**TO DO**
After finding the line with "Click the XTools" in the data below, set down exactly each line through the one with "This screenshot has width=1008, height=393.", inclusive, and stop there.

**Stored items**
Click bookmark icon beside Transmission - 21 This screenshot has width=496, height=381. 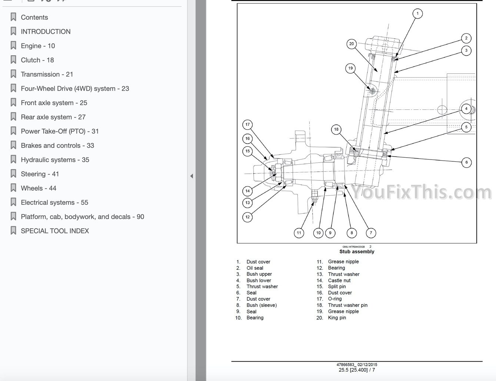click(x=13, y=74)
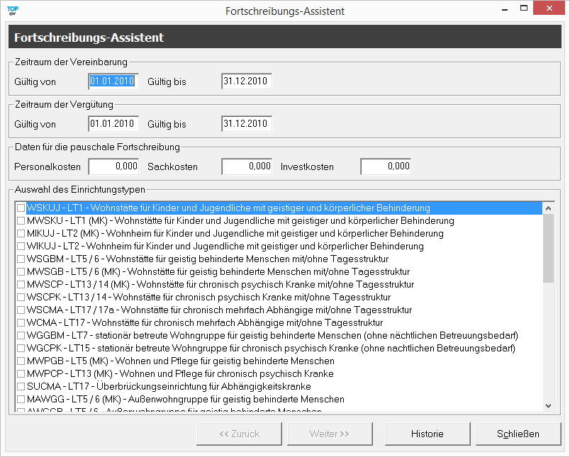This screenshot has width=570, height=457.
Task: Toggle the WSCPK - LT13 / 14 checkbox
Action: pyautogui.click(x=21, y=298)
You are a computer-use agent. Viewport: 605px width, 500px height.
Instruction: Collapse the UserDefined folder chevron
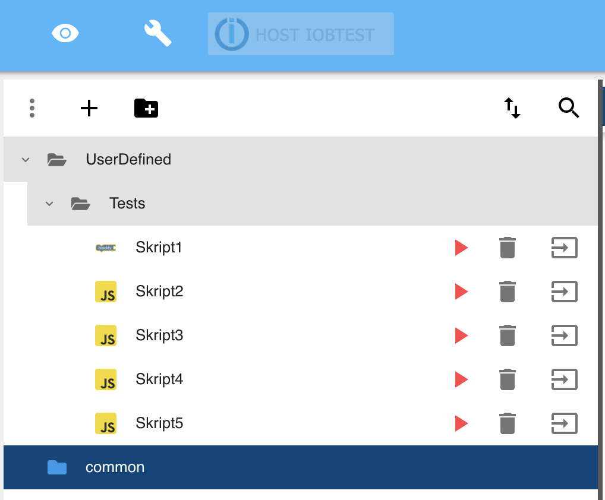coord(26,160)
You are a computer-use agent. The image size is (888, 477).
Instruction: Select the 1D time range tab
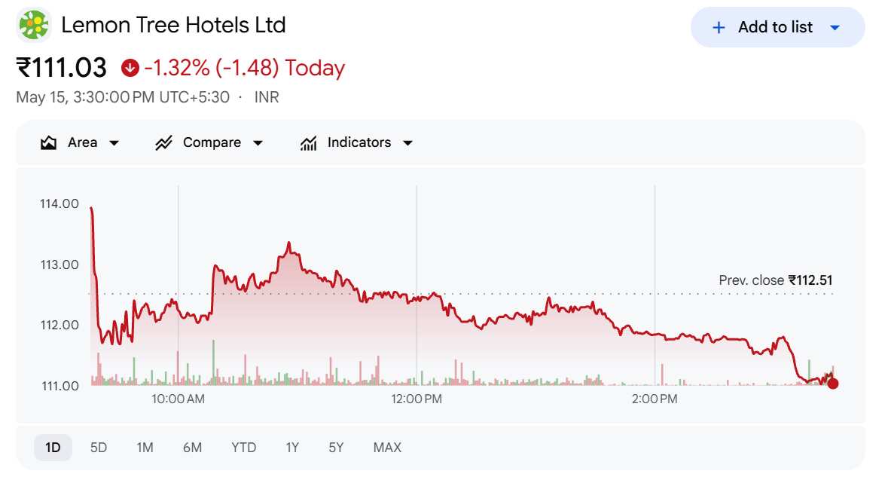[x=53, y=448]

---

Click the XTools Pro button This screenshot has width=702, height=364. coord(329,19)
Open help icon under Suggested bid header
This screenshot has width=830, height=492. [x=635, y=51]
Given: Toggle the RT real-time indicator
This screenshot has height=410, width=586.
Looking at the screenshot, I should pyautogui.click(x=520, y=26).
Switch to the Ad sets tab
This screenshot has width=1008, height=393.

**EXPECTED ANSWER**
Click the XTools Pro button This screenshot has width=702, height=364. coord(329,19)
Open help icon under Suggested bid header
This screenshot has width=830, height=492. [x=635, y=51]
Given: Toggle the RT real-time indicator
This screenshot has height=410, width=586.
Looking at the screenshot, I should pyautogui.click(x=520, y=26).
Switch to the Ad sets tab
This screenshot has width=1008, height=393.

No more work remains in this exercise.